4.2. Monitoring Multiple Clusters with Ganglia

Ganglia has the ability to track and present monitoring data from multiple clusters. A collection of monitored clusters is called a Grid in Ganglia's nomenclature. This section describes the steps required to setup a multi-cluster monitoring grid.

The essential idea is to instruct the gmetad daemon on one of your frontend nodes to track the second cluster in addition to its own.
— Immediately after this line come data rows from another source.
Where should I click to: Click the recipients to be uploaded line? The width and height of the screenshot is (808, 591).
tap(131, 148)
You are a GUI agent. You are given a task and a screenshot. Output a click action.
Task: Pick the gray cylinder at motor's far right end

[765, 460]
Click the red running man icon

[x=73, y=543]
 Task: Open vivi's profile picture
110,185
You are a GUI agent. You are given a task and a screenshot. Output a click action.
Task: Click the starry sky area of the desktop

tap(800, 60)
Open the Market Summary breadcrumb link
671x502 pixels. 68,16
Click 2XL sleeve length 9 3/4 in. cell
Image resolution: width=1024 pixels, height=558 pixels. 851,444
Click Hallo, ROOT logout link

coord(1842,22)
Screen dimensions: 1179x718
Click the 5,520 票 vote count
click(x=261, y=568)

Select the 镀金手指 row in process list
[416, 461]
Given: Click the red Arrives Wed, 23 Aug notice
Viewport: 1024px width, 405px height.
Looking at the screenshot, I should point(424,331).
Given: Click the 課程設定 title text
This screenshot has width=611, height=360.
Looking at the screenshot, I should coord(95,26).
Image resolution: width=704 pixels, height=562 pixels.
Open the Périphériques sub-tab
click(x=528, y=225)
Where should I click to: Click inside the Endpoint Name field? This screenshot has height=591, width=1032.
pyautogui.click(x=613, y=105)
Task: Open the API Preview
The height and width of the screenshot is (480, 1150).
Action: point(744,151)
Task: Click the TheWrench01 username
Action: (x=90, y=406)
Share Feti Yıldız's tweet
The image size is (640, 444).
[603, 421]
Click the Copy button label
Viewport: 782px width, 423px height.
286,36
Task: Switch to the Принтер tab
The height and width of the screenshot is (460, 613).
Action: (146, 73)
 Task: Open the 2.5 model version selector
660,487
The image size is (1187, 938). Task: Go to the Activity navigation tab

This procedure can be repeated to monitor a large set clusters from one location.

For this discussion, your two clusters are named "A" and "B". We will choose the frontend on cluster "A" to be the top-level monitor.

  1. On "A" frontend, add the line to /etc/gmetad.conf:

    data_source "Cluster B" B.frontend.domain.name

    Then restart the gmetad server on "A" frontend.

  2. On "B" frontend, get the IP address of "A.frontend.domain.name" and edit /etc/ganglia/gmond.conf and change the section from:

    tcp_accept_channel {
    	port = 8649
    	acl {
    		default = "deny"
                    access {
                            ip = 127.0.0.1
                            mask = 32
                            action = "allow"
                    }
    		access {
    			ip = 10.0.0.0
    			mask = 8
    			action = "allow"
    		}
    	}
    }

    to:

    tcp_accept_channel {
    	port = 8649
    	acl {
    		default = "deny"
                    access {
                            ip = 127.0.0.1
                            mask = 32
                            action = "allow"
                    }
    		access {
    			ip = 10.0.0.0
    			mask = 8
    			action = "allow"
    		}
    		access {
    			ip = ip-address-of-A.frontend
    			mask = 32
    			action = "allow"
    		}
    	}
    }

    Then restart gmond server on "B" frontend.

  3. Take a look at the Ganglia page on "A". It should include statistics for B, and a summary or "roll-up" view of both clusters.

This screenshot is from the iVDGL Physics Grid3 project. It is a very large grid monitored by Ganglia in a similar manner as specified here.